1. commodities_data_extraction

  • This Lambda function is responsible for extracting raw data from the API.
  • It writes the raw data to the raw_data/to_process folder in S3.
  • Trigger: Runs on a schedule (weekly) using CloudWatch Events.

2. commodities_data_transform_and_load

  • This Lambda function transforms the raw data and loads the clean data into the transformed_data folder in S3.
  • Trigger: Automatically invoked when new data is added to the raw_data/to_process folder (via S3 trigger).

How the Pipeline Works

  1. CloudWatch triggers the commodities_data_extraction Lambda function every week.
  2. This Lambda function fetches commodity data (Gold and Silver) from the API and stores it in the raw_data/to_process folder in the S3 bucket.
  3. The S3 event trigger detects new data in the to_process folder and invokes the commodities_data_transform_and_load Lambda function.
  4. The second Lambda function transforms the raw data and stores the cleaned version in the transformed_data folder in S3.
  5. AWS Glue Crawler runs periodically to update the schema in the Glue Data Catalog.
  6. Amazon Athena can then be used to run SQL queries on the transformed data for analytics and reporting.

Try it Yourself:

  1. Get Your Free API Key: Visit GoldAPI and sign up to obtain your API key.

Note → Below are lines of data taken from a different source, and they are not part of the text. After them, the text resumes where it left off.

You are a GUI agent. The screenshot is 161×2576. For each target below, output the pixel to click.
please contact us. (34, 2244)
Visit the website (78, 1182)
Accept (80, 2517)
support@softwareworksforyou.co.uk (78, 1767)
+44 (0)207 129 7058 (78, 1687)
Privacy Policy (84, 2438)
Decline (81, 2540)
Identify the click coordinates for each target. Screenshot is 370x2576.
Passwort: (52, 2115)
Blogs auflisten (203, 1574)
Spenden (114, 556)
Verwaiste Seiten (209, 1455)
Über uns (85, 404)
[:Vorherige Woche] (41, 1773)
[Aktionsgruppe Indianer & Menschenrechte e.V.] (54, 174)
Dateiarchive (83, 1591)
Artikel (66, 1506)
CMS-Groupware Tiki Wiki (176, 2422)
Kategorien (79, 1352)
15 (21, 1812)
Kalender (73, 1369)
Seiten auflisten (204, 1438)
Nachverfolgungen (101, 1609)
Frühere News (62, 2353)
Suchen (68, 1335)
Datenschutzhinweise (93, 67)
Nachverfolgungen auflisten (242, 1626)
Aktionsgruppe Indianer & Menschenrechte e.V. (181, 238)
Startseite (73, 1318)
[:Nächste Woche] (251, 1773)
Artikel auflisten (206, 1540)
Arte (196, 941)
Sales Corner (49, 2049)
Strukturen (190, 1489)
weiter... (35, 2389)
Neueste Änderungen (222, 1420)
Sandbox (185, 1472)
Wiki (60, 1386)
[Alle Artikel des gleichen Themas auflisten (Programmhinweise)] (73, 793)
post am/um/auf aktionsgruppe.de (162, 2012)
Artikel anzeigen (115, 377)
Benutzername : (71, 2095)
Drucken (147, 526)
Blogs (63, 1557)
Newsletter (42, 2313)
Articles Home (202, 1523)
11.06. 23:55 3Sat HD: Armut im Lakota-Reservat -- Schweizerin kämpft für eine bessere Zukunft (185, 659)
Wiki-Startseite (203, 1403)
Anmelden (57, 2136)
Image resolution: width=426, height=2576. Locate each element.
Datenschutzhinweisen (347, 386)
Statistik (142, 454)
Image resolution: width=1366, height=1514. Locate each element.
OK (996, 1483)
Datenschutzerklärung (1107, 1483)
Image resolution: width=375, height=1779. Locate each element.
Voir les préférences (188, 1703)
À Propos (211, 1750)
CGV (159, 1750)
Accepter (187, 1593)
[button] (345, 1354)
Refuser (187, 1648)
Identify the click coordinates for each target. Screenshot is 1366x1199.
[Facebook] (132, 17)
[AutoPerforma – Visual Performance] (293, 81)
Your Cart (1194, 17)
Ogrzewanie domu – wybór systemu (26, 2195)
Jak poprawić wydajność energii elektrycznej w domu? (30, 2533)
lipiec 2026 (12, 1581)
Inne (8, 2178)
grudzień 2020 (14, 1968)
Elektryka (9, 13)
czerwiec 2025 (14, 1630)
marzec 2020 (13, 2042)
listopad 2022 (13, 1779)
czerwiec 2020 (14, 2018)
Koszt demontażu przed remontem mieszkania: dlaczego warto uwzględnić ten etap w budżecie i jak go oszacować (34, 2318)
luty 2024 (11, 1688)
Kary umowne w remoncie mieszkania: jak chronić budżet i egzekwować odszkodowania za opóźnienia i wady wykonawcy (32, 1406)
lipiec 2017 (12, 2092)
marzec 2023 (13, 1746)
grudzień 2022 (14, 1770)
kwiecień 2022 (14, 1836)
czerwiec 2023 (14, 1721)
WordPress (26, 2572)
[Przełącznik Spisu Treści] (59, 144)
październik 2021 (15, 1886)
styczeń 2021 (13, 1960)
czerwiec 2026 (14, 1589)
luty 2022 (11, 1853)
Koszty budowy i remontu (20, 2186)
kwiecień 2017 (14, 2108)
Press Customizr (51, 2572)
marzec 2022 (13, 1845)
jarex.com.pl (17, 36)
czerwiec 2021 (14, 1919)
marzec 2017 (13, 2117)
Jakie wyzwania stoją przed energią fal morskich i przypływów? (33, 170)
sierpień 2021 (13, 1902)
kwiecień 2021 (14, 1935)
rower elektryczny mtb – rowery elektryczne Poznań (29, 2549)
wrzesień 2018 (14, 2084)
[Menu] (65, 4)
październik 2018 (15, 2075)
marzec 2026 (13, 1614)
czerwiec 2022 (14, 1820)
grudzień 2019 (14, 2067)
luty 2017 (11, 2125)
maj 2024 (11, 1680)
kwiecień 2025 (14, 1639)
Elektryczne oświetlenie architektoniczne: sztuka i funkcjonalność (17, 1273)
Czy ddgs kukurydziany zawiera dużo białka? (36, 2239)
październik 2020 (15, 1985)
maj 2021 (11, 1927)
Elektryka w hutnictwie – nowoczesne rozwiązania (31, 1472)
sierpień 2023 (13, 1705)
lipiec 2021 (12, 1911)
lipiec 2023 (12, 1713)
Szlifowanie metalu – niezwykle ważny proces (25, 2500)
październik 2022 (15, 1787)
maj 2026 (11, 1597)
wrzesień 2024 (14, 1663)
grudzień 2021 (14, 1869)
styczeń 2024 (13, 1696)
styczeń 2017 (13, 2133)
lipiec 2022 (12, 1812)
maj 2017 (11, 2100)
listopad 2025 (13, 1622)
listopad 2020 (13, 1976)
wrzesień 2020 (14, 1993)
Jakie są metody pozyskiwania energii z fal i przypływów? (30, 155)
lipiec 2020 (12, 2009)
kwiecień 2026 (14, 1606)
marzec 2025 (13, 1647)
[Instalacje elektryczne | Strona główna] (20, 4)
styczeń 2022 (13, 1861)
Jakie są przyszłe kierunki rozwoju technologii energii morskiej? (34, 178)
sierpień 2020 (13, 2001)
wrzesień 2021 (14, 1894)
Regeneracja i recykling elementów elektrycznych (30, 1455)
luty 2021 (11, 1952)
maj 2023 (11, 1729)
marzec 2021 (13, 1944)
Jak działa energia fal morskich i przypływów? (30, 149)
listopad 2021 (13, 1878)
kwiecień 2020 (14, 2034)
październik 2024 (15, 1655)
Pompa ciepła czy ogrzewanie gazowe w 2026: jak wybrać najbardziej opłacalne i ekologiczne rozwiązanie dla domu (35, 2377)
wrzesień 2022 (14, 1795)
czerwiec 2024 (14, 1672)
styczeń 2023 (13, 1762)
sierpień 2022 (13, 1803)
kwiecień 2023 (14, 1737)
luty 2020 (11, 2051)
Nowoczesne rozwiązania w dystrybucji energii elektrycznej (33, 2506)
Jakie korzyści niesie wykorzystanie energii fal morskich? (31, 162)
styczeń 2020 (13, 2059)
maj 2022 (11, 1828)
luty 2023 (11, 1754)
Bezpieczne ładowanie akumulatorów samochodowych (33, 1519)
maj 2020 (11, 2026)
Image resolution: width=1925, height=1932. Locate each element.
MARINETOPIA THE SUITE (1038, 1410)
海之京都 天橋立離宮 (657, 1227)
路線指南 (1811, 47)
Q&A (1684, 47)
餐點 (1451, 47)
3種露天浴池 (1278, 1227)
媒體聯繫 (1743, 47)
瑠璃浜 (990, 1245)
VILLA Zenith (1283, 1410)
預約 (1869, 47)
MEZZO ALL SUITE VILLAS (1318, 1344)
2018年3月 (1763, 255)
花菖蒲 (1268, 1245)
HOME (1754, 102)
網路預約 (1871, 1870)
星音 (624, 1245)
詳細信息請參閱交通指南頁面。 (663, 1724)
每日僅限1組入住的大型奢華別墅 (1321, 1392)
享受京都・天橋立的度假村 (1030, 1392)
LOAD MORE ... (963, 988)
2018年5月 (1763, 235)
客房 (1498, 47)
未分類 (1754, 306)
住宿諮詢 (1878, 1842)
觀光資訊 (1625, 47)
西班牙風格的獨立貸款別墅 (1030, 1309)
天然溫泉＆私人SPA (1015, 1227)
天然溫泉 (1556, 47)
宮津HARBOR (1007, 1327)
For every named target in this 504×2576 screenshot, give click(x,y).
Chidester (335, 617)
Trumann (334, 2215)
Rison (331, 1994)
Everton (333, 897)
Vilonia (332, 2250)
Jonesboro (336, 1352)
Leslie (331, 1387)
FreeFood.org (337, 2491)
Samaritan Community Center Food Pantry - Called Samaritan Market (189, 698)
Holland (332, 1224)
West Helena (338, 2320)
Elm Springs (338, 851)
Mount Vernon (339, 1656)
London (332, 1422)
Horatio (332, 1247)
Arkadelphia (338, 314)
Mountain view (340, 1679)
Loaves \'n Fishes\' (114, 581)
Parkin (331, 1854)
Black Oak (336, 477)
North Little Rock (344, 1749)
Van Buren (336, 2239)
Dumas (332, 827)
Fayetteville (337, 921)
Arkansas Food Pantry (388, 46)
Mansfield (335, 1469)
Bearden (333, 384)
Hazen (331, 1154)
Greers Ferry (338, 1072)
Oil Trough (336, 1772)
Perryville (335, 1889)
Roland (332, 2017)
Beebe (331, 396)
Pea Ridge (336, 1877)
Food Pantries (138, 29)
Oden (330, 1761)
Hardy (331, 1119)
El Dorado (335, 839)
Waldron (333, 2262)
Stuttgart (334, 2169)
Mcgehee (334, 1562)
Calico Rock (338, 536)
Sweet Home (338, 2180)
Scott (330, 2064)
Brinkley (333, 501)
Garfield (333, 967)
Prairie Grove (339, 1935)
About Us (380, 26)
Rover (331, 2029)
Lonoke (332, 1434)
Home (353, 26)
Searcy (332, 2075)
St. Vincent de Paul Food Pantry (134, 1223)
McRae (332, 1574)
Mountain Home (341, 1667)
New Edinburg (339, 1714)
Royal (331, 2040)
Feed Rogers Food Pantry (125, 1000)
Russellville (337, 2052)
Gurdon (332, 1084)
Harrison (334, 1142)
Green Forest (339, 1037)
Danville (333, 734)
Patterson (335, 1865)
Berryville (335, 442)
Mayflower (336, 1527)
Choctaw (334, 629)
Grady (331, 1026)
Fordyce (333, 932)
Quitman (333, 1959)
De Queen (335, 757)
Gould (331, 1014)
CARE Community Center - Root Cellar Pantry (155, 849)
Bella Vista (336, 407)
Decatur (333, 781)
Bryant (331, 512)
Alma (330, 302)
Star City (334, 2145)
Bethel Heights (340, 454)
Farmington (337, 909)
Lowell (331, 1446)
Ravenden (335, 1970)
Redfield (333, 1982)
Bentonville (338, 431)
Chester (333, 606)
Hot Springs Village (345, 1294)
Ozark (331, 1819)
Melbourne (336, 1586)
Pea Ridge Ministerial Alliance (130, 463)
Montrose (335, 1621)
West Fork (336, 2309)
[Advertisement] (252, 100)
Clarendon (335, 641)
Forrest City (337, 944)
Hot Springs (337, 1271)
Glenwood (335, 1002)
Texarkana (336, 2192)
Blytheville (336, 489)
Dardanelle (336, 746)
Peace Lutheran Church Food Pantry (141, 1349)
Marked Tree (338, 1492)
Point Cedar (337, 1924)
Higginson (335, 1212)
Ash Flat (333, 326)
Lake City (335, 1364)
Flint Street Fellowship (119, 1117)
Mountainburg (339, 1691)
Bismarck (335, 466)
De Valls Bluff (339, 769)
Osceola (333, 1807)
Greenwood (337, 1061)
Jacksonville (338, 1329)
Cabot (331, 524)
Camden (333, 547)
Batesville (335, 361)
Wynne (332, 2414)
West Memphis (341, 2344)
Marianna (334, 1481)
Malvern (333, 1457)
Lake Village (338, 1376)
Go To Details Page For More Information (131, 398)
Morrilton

  2. Clone the Repository: Clone this project to your local machine.

  3. Set Up Your Environment: Create a .env file inside 'For local usage' and add your API key like this:

    API_KEY=your_api_key
    
  4. Install Dependencies: You'll need the pandas and requests libraries. Install them by running:

    pip install pandas requests dotenv
    

    Alternatively, feel free to use a virtual environment if you prefer.

  5. Create following folders inside 'For local usage'

    |- raw_data
    |--- to_process
    |--- processed
    |- transformed_data
    
  6. Run the Scripts: Execute the scripts from the "For local usage" section to extract and transform data.

AWS Lambda Suggestions

  • You can copy the provided Lambda functions or modify them to suit your use case.
  • For the extraction function, you'll need to include the requests library. A pre-packaged requests layer is included in this repository; simply rename the folder to 'python' before deploying.
  • For the transformation function, you can leverage AWS's managed pandas layer to handle the data transformation.